SELECTED EXTRACT —

Business licenses. Depending on your LLC's location and activities, you might need to obtain state and local business licenses and permits. For local licenses, check with your city or county clerk or visit your local government's website. For state licenses, check Oregon's Business Xpress License Directory. You can find general information about licenses, permits, and registrations on the SOS's state license requirements webpage.

Oregon Department of Revenue. Your LLC will need to pay taxes and file returns with the Oregon Department of Revenue (DOR). While Oregon doesn't have a sales tax, your business might be responsible for other business taxes, like the state's excise tax, corporate activity tax, employer taxes, and the pass-through entity elective tax. You can set up an account for your business to file and pay taxes online through the DOR's Revenue Online. For more information on Oregon LLC tax registration, check out the LLC annual report and tax filing requirements in Oregon.

EXERCISE INSTRUCTIONS —
A. According to the Oregon LLC passage, where should you check for state business licenses?
B. Condense the paragraph of the Oregon LLC passage that begins "Oregon Department of Revenue" into a short bulleted list that keeps its main facts.
The entries that follow have no connection to the Oregon LLC passage.

DATASET CONTENT —

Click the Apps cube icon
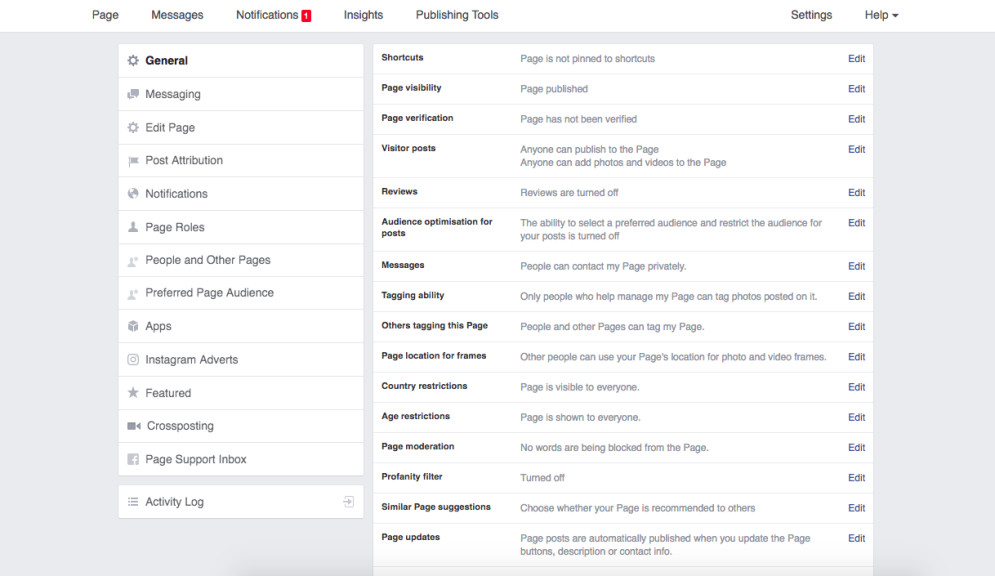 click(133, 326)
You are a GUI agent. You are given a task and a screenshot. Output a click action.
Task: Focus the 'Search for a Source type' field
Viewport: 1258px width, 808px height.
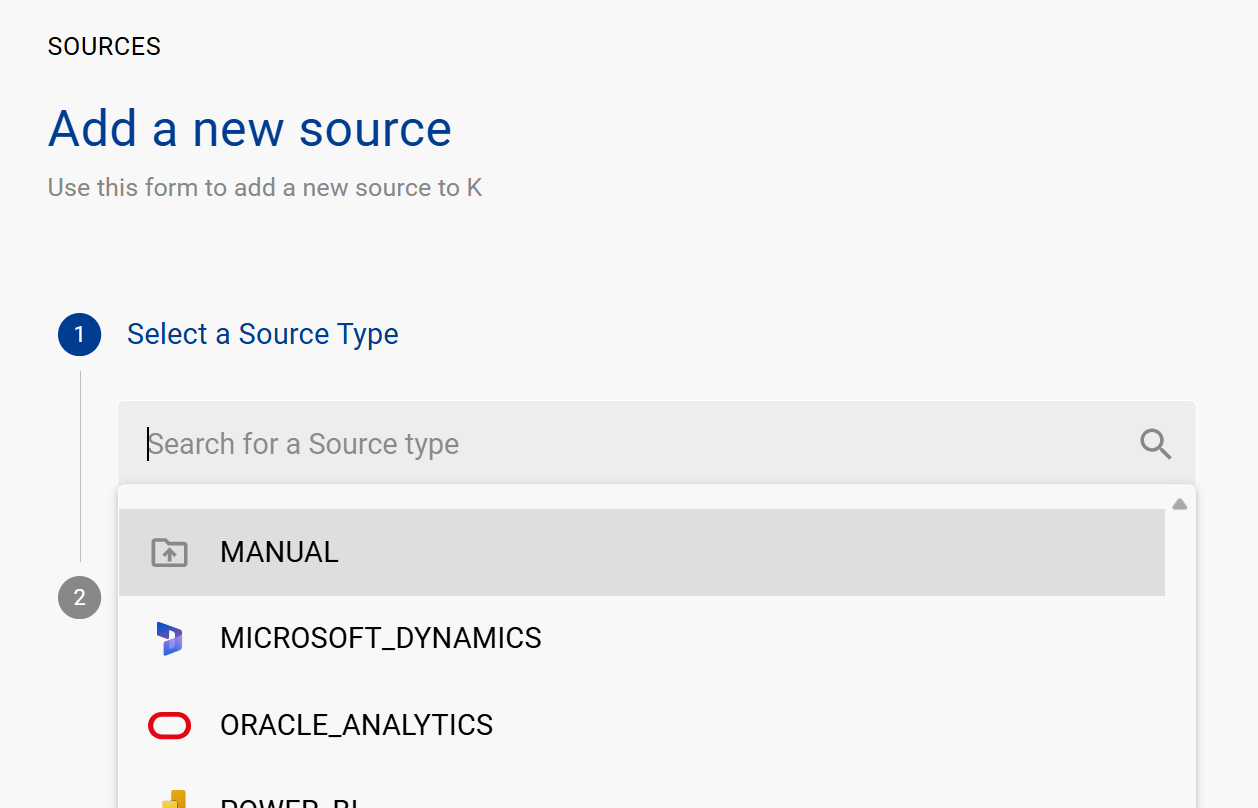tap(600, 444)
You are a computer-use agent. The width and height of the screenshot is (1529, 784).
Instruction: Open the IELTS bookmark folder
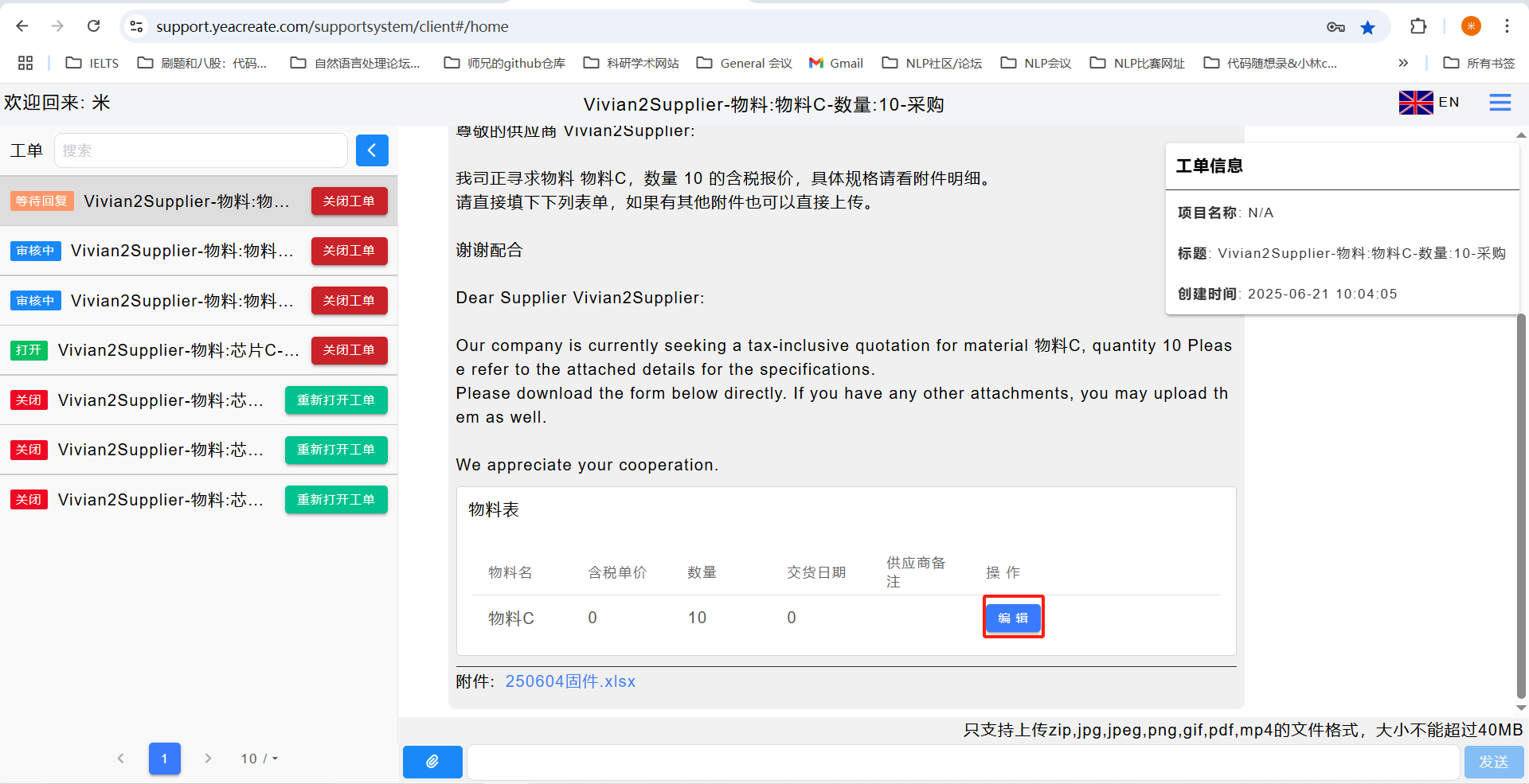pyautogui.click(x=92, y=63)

---

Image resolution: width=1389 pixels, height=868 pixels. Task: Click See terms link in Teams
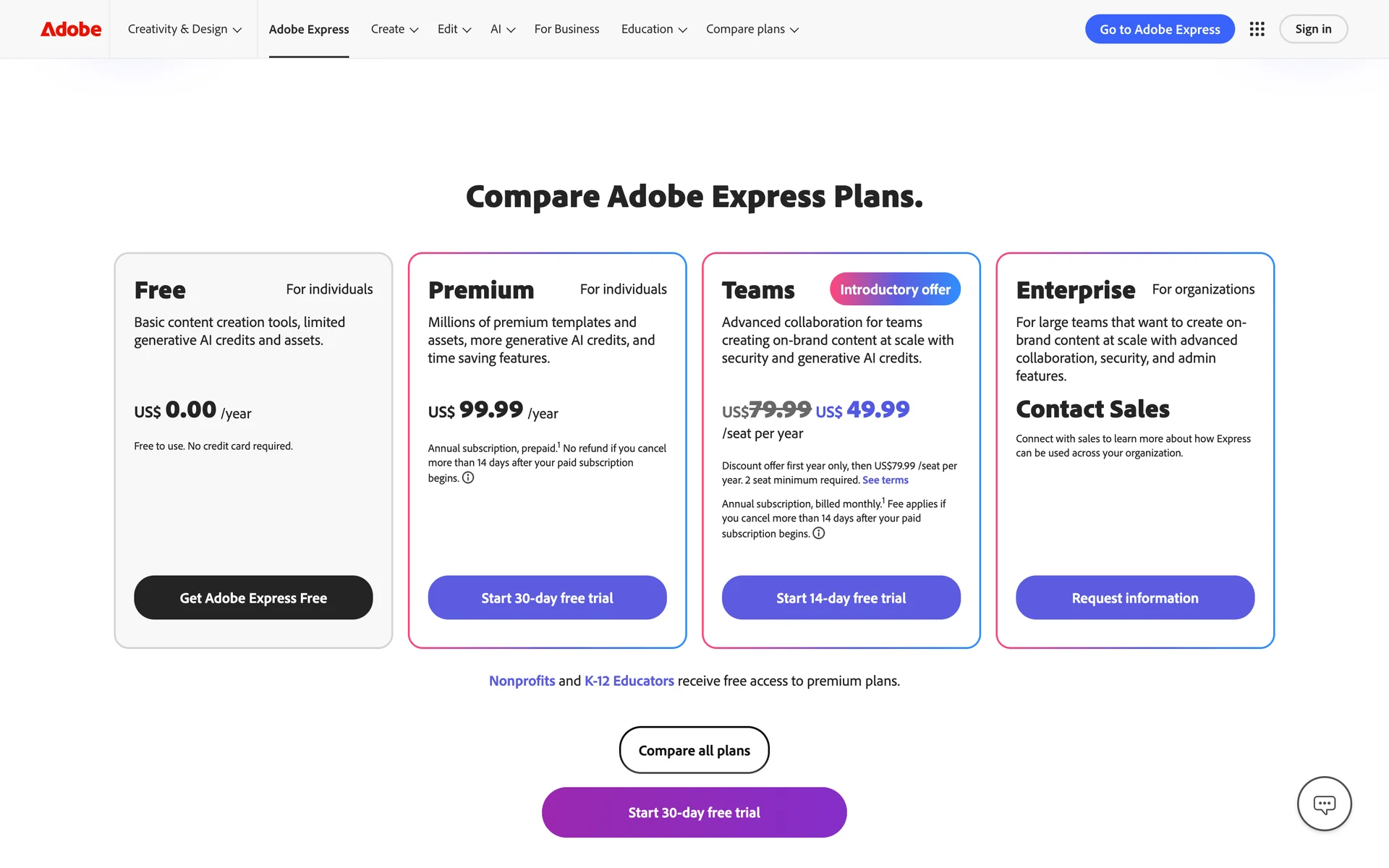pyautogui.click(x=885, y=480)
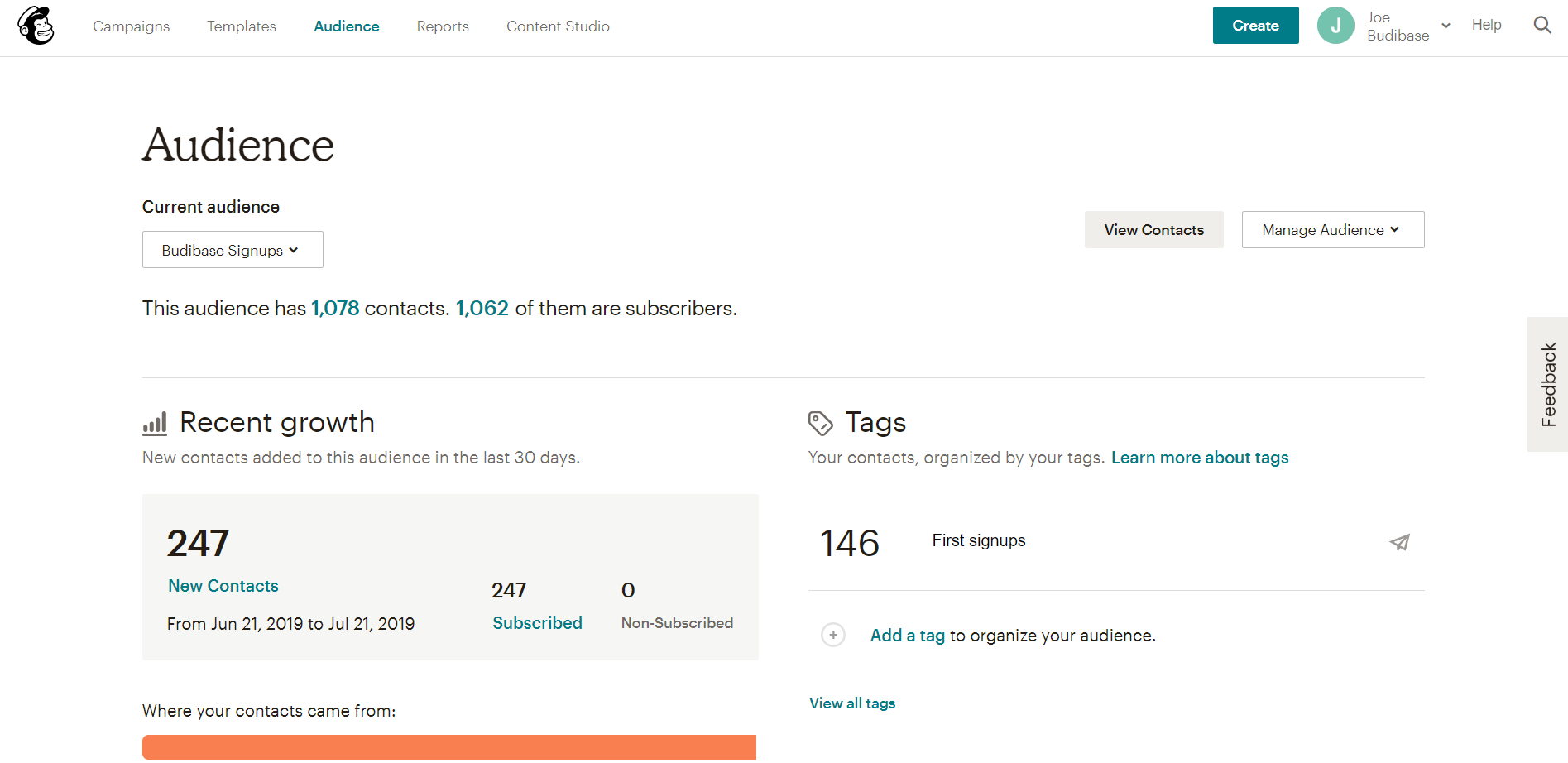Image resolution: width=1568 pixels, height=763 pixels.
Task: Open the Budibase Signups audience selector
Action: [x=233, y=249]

--

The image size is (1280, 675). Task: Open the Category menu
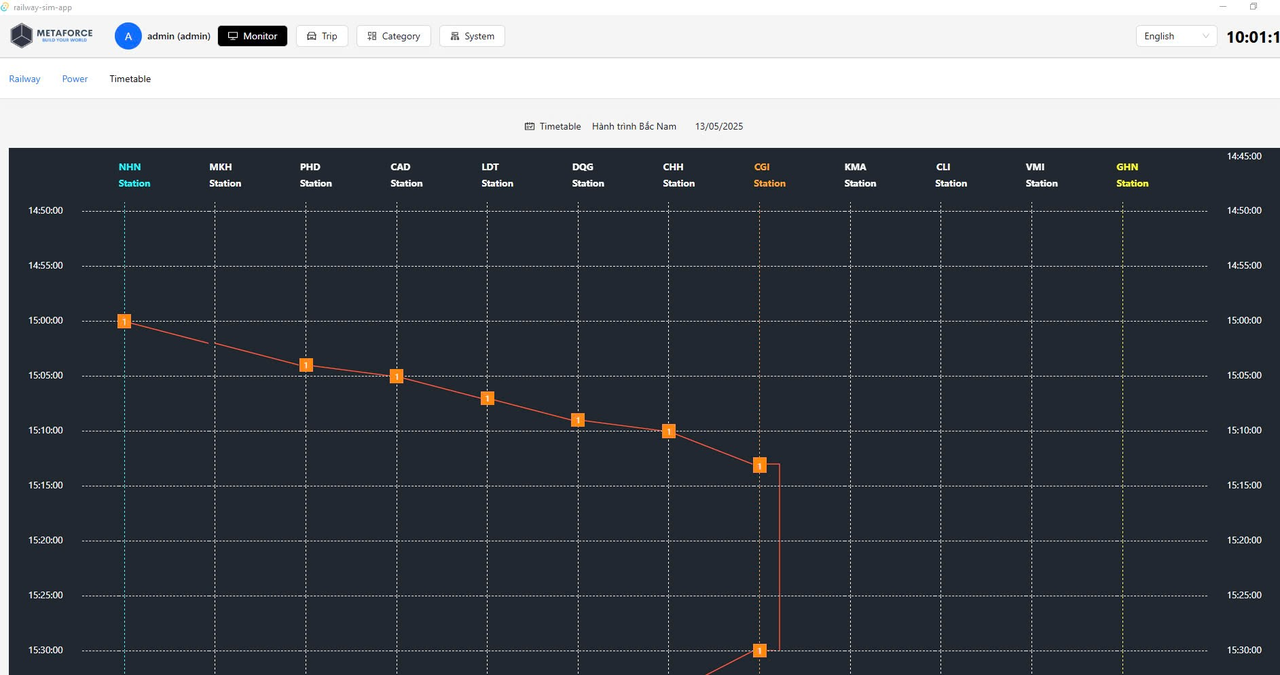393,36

SOLUTION SET —
A. Oregon's Business Xpress License Directory.

B.
- The LLC must pay taxes and file returns with the Oregon Department of Revenue (DOR).
- Oregon has no sales tax, but the business may owe other taxes: the excise tax, corporate activity tax, employer taxes, and the pass-through entity elective tax.
- Taxes can be filed and paid online through an account on the DOR's Revenue Online.
- More information on tax registration is in the LLC annual report and tax filing requirements in Oregon.